Jeff Comer stopped to watch on his way to work.
"I knew they were looking at the earthquake damage, but then I saw this guy up on the monument and I have never seen anybody up there before," he said. "It’s really cool!"
Bonnie Saxen and a friend, visiting from Pierson, Iowa, thought the man trying to climb the monument was deranged.
"And then we realized he’s a professional climber and he is checking to see if there are any cracks after the earthquake here," Saxon said. "And I’m glad I’m not him!"
Recently-released surveillance video from the observation deck near the top shows the monument shaking violently during the earthquake. Nikolette Williams is the park ranger in the video with about 20 visitors on the observation deck.

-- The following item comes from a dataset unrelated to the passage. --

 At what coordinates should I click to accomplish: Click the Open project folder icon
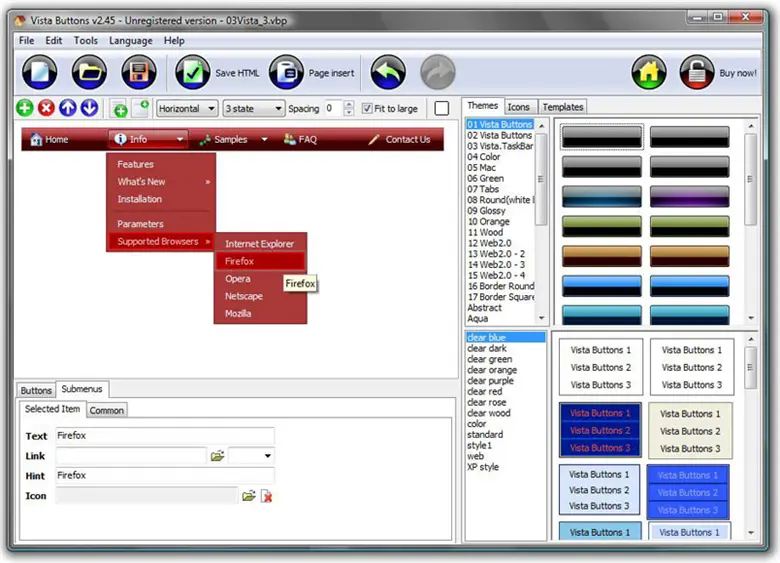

"I begin to feel the ground beneath me shaking and then I feel the whole entire building is violently rocking around," she said. "And I make the decision that the visitors need to get out."
Ranger Williams yells for the visitors to run down the stairs as debris begins to fall on them.
"I don’t know if it’s an attack, I don’t know if it’s an earthquake," she said. "At the next level I throw open the emergency exit door and they all begin to evacuate out."
Engineers will conduct a block by block inspection of the monument's exterior over the next five days. The National Park Service says the worst damage is in the pyramid-shaped top. Large cracks have developed in the stone and rainwater is leaking in, causing further damage. The monument’s elevator has also been damaged.
"We actually have pictures of all the individual stones on the exterior," Williams said. "And so what they are going to be doing is taking pictures and examining the stones now to find the extent of the cracking on the outside since the earthquake."
The Park Service says the damage survey will give it an idea of how long the monument will be closed and what the total cost of repairs will be. The good news is - one of the nation’s most treasured monument is structurally sound.